Craft Beer Crosscut 10.14.18: A Flight of English Beer
5.1% ABV, 16 IBU
One of the oldest operating breweries in the world, Samuel Smith’s Old Brewery has been brewing with the same derivative yeast strain in the same stone vats for the last 255 years. They even keep a small team of Shire horses — a breed that traditionally pulled brewery wagons — to deliver beer around its hometown of Tadcaster. But for all this tradition, Samuel Smith is remarkably modern. All but one of its beers are vegan and the brewery has an entire line of organic ales, including its Strawberry Fruit Beer. According to Samuel Smith’s, it’s brewed at All Saints Brewery in Stamford, England using all manually operated equipment. Barley and wheat are combined to make an ale, fermented and aged for an extended period, then taken to Samuel Smith’s brewery in Tadcaster, England. It is at this stage where they blend in pure strawberry juice to create a fruit-forward ale with malt and some bittering hops on the back.
5.2% ABV, 18 IBU
In 2006, Charles Wells and Young’s of London merged to become Wells & Young’s Brewing Company and all brewing was moved to Bedford, England. In 2015, the brewery was renamed to Charles Wells. The brewery’s Banana Bread Beer smells like bananas. Seriously. In fact, Banana Bread Beer not only smells like bananas, but tastes like bananas, too, and not the artificial banana of bubble gum. The flavor is nicely balanced with the hops, the banana component more a whisper than a shout. The whole thing was a little sweet, but not in a disagreeable way.
5% ABV, 31 IBU
Truly one of the best brown ales in the world; this is the cast and mold for lots of brewers trying to come up with a nut brown ale. Samuel Smith’s Nut Brown Ale’s aroma is subdued overall, showing only malted barley-related aromas of light caramel, soft red apple and a gentle walnut component. The flavor is a study in drinkability, as nothing about it dominates the palate. Toasty and robust, hints of almond and cocoa powder overwhelm the palate and a touch of burnt coffee lingers after every sip. By the way, nothing goes better with this brew than one of Peaks and Pints’ warm chocolate chip cookies.
8% ABV, 35 IBU
Some of the oak casks at Samuel Smith’s date back more than a century with the individual oak staves being replaced by the Old Brewery coopers over the years. Gradually the casks soak in more and more of the character of Yorkshire Stingo strong ale fermented in stone Yorkshire squares. Yorkshire Stingo is aged for at least a year, matured in these well-used oak casks in the brewery’s underground cellars deriving fruit, raisin, treacle toffee, Christmas pudding and slight oaky flavors, before being further naturally conditioned in bottle.

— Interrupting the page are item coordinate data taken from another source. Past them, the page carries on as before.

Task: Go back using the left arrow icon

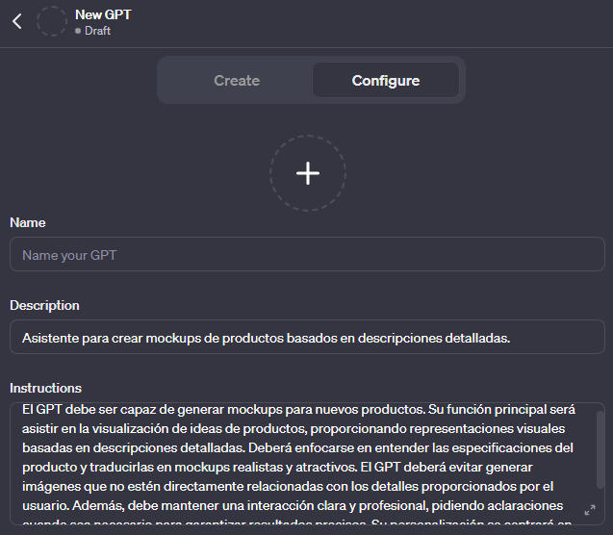Action: pyautogui.click(x=17, y=21)
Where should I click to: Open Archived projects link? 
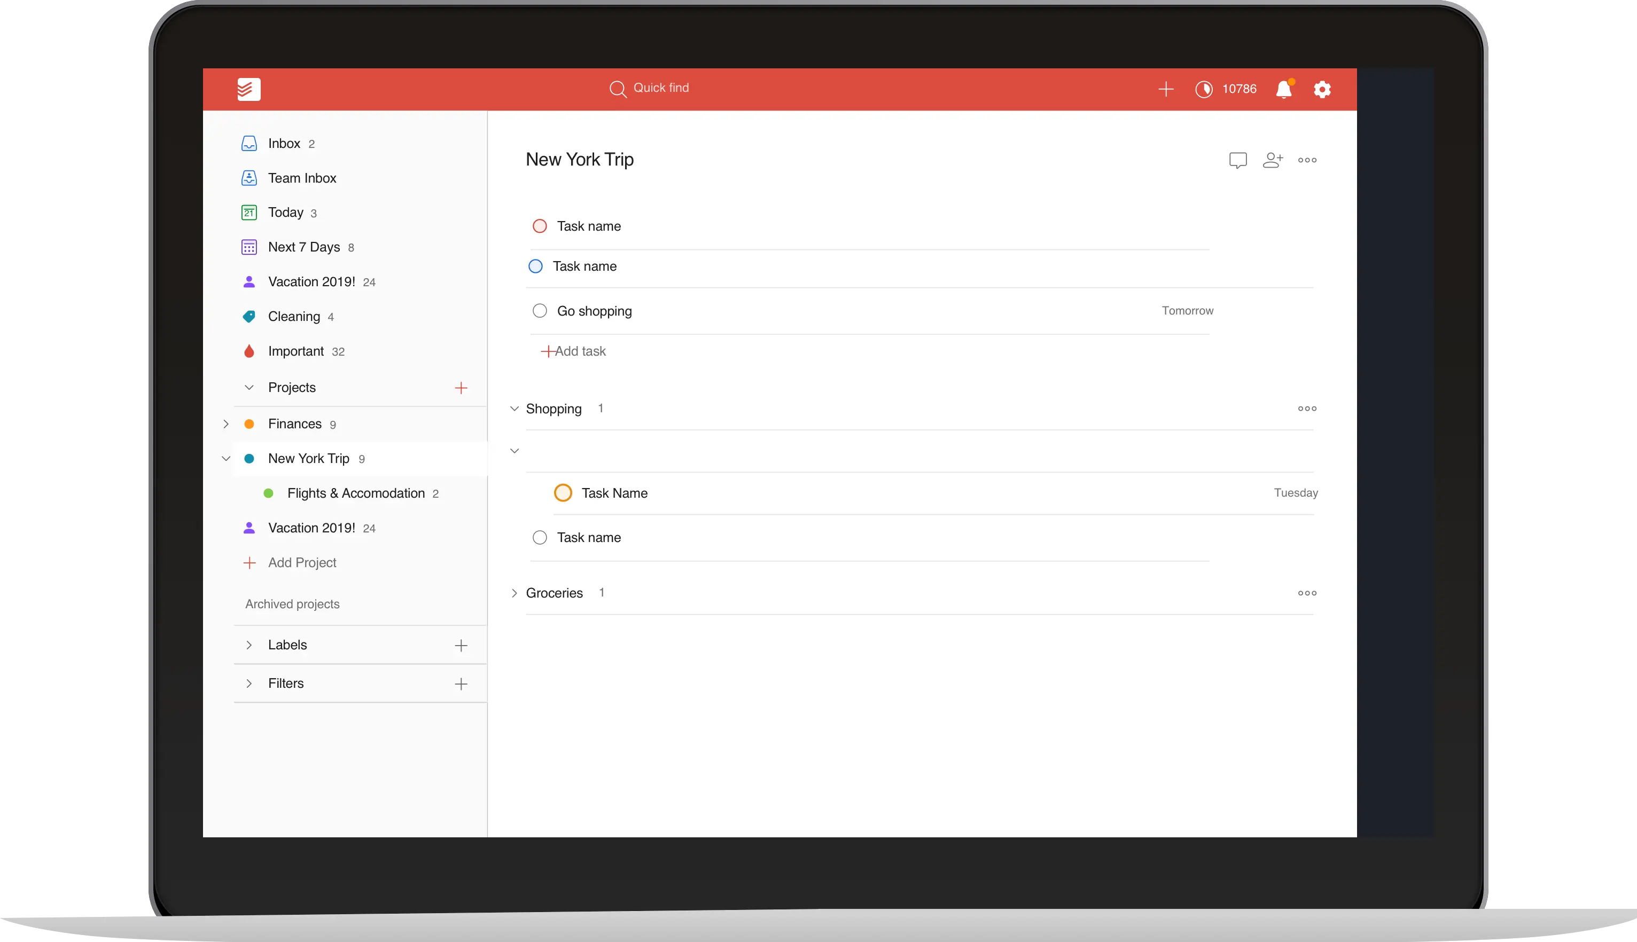[292, 604]
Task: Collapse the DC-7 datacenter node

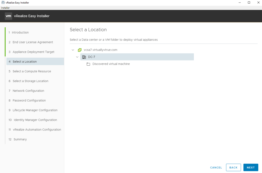Action: [x=77, y=57]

Charles Wells’s Double Chocolate Stout’s thick, creamy head sticks to the glass, emitting cocoa powder and semi-sweet chocolate. A hint of hoppiness in the air reminds that it is very much a beer. Pale ale and Crystal malt, Chocolate malt, special blend of sugars, Fuggle and Goldings hops, real dark chocolate and chocolate essence are all utilized in creating this unique beer. Creamy chocolaty sweetness coats the tongue like liquid silk. The malty, chocolaty smoothness dives into roasted malt bitterness that tingles through the aftertaste: The chocolate’s truly the chip off the old stout.